Supreme Court Rules Against Rights Of Homeowners
In a shocking decision announced Thursday, the U.S. Supreme Court ruled that local governments can legally seize private property if they want to, just to make way for condominiums, office buildings, or resort hotels.
The ruling stems from a heated debate involving a group of homeowners in New London, Connecticut, a city that has suffered similar economic struggles as those afflicting many urban areas in the United States, including lost jobs and dwindling populations. City officials have designed a commercial development to be built on the Thames riverfront, including offices as well as a riverfront hotel, health club, restaurants and stores that would attract tourists to the riverfront. The complex would adjoin the Pfizer Corp. research center and a proposed Coast Guard museum. But when the city came knocking on the door of homeowners who live in the area of the proposed development, they had the doors slammed in their faces. The city was claiming that it had the right, under the Fifth Amendment, to seize the property and give homeowners "just compensation" for their property, but the homeowners didn’t see it that way, and they filed a lawsuit to save their homes, some of which had been occupied by several generations of the same family. The Institute for Justice, a Washington public interest law firm, represented the New London homeowners in the suit. Upon hearing that the Supreme Court had ruled against them, the plaintiffs were dumbfounded. Connecticut resident Susette Kelo and the other participants in the lawsuit have said that they will continue their fight despite the high court’s ruling. "It's a little shocking to believe you can lose your home in this country," said resident Bill Von Winkle, who said he would keep fighting the bulldozers in his working-class neighborhood. "I won't be going anywhere. Not my house. This is definitely not the last word."
Connecticut state Rep. Ernest Hewett was one of the city council members who approved the development. "I am charged with doing what’s best for the 26,000 people that live in New London," Hewett said. "That, to me, was enacting the eiminent domain process designed to revitalize a city with nowhere to go." The National League of Cities agreed with Hewett and the developers, arguing that the eminent domain power of cities is critical to encouraging urban renewal with development projects such as Kansas City’s Kansas Speedway and Baltimore’s Inner Harbor. Justice John Paul Stevens, writing for the majority, said that under the Fifth Amendment, the city of New London has the right to pursue private development if such development is for public use, since the project the city wants to develop is designed to bring in more jobs and revenue. "Promoting economic development is a traditional and long accepted function of government," Stevens wrote. He went on to say that local officials are in a better position than federal judges to decide what's best for a local community. He was joined in his opinion by other members of the court's liberal wing—Justices David Souter, Ruth Bader Ginsburg, Stephen Breyer, and Anthony Kennedy. Souter, Ginsberg, and Breyer have typically favored giving more power to local governments and cities, which historically have used the Fifth Amendment for seizing private properties and using them for urban renewal projects.

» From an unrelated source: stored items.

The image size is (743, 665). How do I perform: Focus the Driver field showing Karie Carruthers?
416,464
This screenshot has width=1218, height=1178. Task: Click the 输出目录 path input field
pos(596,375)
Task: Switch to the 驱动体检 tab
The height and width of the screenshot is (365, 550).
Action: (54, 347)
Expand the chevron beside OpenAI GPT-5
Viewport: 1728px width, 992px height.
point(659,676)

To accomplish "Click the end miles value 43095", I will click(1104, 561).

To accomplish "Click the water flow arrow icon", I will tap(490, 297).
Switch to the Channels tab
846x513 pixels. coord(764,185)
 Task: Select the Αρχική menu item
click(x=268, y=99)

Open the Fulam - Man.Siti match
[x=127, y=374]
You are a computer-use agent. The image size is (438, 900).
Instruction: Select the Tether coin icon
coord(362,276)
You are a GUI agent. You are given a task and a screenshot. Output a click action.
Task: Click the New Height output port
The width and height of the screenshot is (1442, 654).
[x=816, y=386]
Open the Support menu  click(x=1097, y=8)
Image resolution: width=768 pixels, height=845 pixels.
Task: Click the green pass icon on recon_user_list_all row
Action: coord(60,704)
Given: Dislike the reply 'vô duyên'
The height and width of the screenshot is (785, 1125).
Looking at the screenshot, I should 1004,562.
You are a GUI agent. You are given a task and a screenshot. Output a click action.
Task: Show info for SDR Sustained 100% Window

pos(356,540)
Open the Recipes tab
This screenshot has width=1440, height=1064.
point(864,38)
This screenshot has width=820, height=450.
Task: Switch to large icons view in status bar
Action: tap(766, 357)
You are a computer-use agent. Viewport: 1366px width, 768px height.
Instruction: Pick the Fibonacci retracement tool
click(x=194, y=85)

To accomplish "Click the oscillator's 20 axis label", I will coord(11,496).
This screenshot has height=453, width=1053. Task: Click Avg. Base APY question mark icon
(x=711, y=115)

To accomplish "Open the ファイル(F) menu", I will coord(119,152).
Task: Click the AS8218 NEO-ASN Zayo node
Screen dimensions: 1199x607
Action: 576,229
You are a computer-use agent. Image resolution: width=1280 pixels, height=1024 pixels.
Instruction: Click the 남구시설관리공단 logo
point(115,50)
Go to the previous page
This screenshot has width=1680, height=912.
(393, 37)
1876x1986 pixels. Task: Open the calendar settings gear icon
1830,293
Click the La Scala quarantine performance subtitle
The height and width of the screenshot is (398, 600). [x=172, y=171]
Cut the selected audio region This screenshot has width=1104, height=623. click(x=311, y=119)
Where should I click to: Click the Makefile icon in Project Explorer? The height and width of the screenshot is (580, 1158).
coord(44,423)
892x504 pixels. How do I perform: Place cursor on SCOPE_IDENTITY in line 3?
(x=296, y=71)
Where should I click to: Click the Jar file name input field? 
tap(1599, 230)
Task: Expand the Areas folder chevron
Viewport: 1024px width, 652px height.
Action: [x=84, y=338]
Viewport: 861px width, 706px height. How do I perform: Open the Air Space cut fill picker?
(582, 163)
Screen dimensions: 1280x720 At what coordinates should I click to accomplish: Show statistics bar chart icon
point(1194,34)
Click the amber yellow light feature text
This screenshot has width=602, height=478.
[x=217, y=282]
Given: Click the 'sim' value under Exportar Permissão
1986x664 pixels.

More than 10,000 properties were threatened or condemned by local governments in recent years, according to the Institute for Justice. At least eight states—Arkansas, Florida, Illinois, Kentucky, Maine, Montana, South Carolina and Washington—have laws that specifically forbid the use of invoking powers of eminent domain for economic development, unless it is done to eliminate blight. Other states either expressly allow such seizures, or they have not specifically addressed the issue. In her scathing dissent, O’Connor criticized the four assenting judges for abandoning the conservative principles of individual property owners’ rights and instead giving "disproportionate influence and power" to the wealthy and powerful. "The specter of condemnation hangs over all property," O'Connor wrote. "Nothing is to prevent the state from replacing any Motel 6 with a Ritz-Carlton, any home with a shopping mall, or any farm with a factory."
Under the ruling, residents still will be entitled to "just compensation" for their homes as provided under the Fifth Amendment. But no matter how local governments arrive at a figure of "just compensation," there is no price that can be put on generations of family history, memories, and nostalgia created in the houses that Americans call home.